Jakarta (ANTARA News) - Pemerintah akan merevisi target bauran energi primer nasional dengan lebih banyak memakai panas bumi yang potensinya melimpah, namun belum termanfaatkan secara optimal.

Menteri ESDM, Darwin Zahedy Saleh usai rapat pimpinan Departemen ESDM di Jakarta, Jumat, mengatakan, revisi bauran energi tersebut merupakan salah satu program 100 hari yang akan dilakukannya.

"Revisi bauran energi ini diharapkan selesai paling lambat Maret 2010," katanya usai rapat pimpinan pertama setelah dirinya menjabat Menteri ESDM.

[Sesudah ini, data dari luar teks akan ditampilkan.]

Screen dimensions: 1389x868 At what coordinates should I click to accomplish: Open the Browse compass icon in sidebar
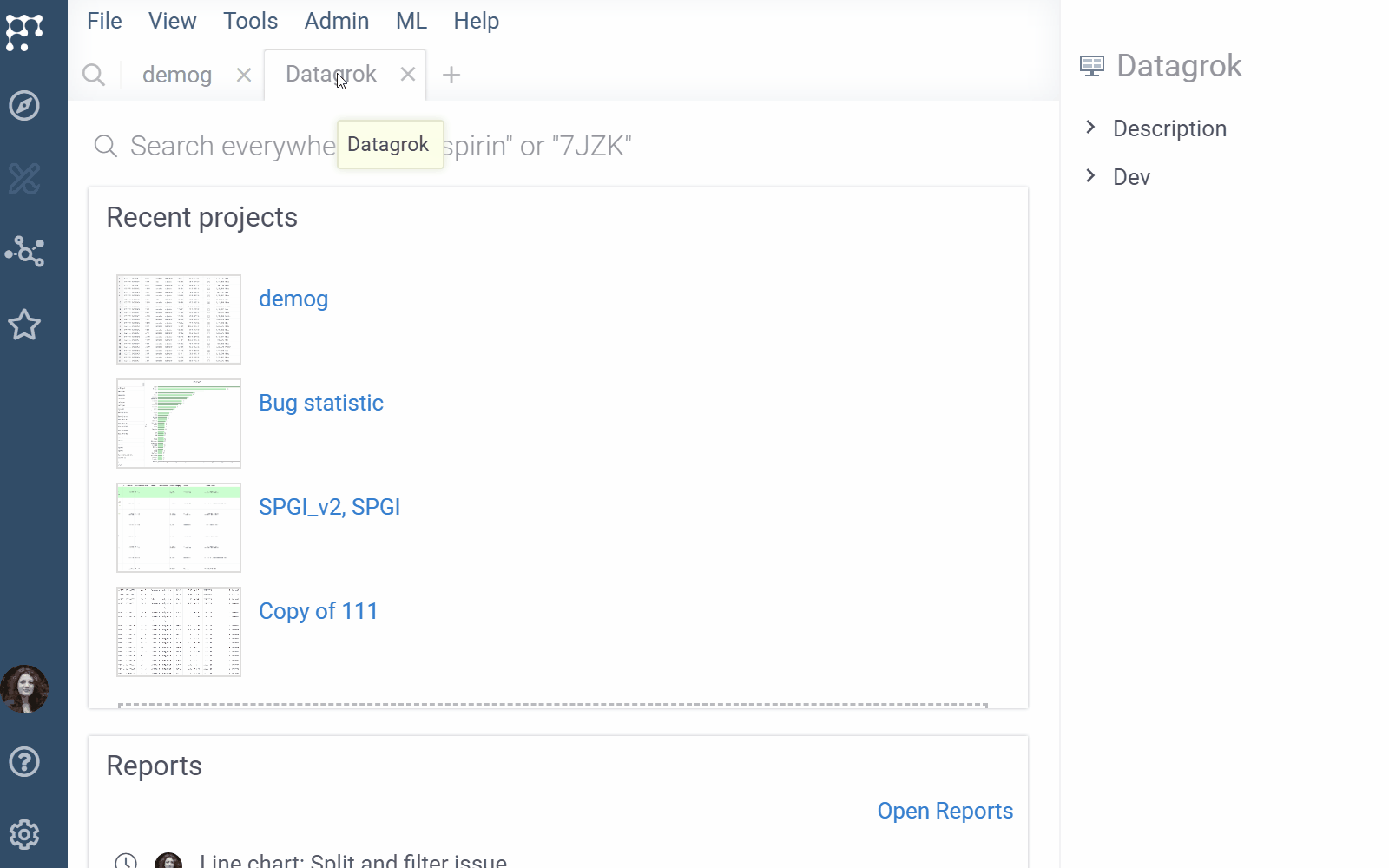click(24, 106)
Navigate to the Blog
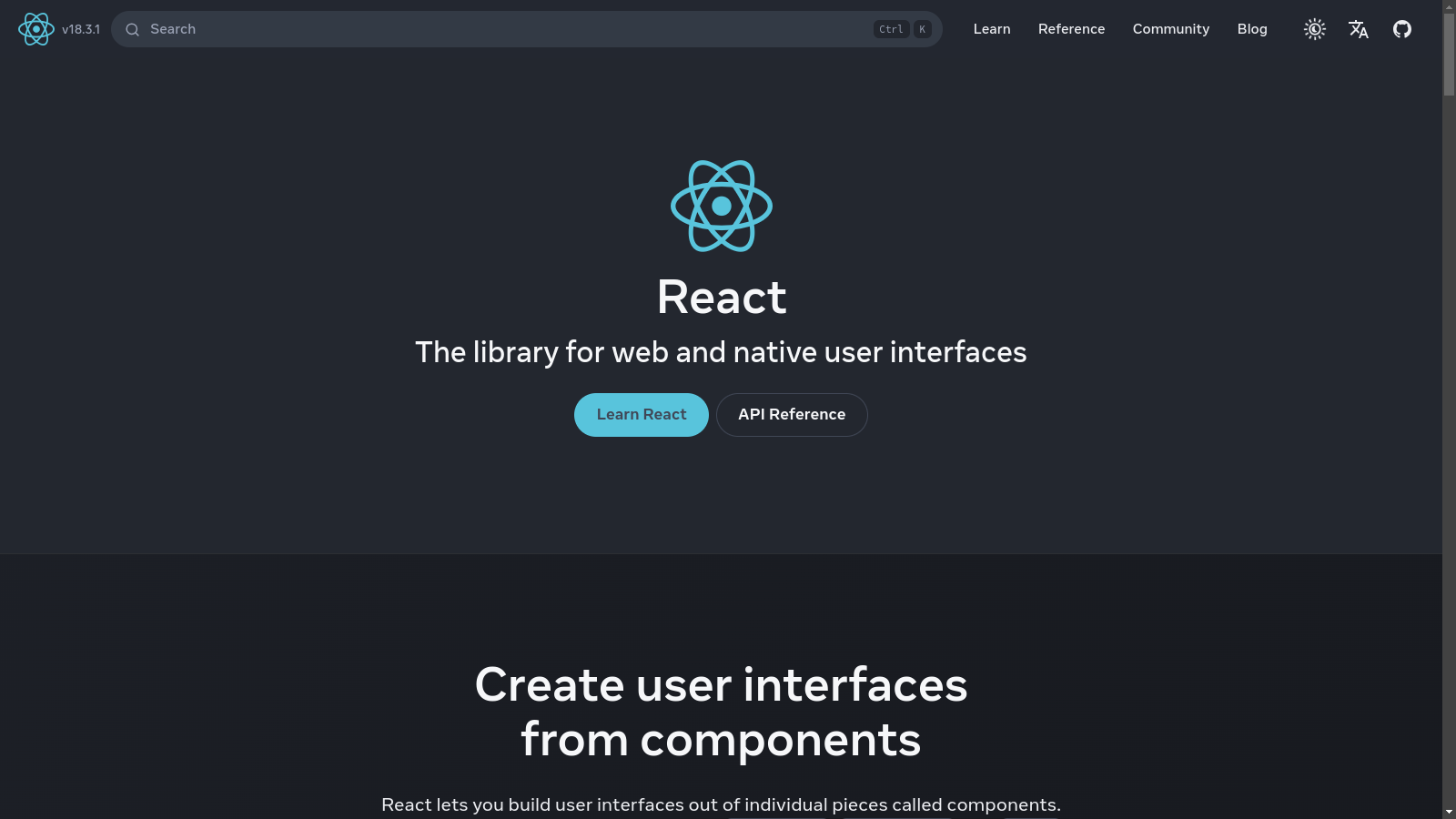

Sesuai skenario optimal bauran energi primer nasional tahun 2025, pemanfaatan panas bumi ditargetkan mencapai 6,3 persen.

Komposisi lainnya adalah batubara 34,4 persen, gas bumi 21,1 persen, minyak bumi 20,2 persen, bahan bakar nabati (BBN) 10,2 persen, gas metana batubara (coal bed methane/CBM) 3,3 persen, batubara cair 3,1 persen, dan energi baru dan terbarukan (EBT) seperti air, surya, bayu, dan sampah 1,4 persen.

Sedang, skenario nonoptimalnya adalah minyak bumi 41,7 persen, batubara 34,6 persen, gas bumi 20,6 persen, air 2 persen, dan panas bumi 1,1 persen.

Padahal, Indonesia memiliki sumber daya panas bumi yang melimpah yakni mencapai 27.670 MW. Sementara, kapasitas terpasang pembangkit berbahan bakar panas bumi hanya 1.052 MW.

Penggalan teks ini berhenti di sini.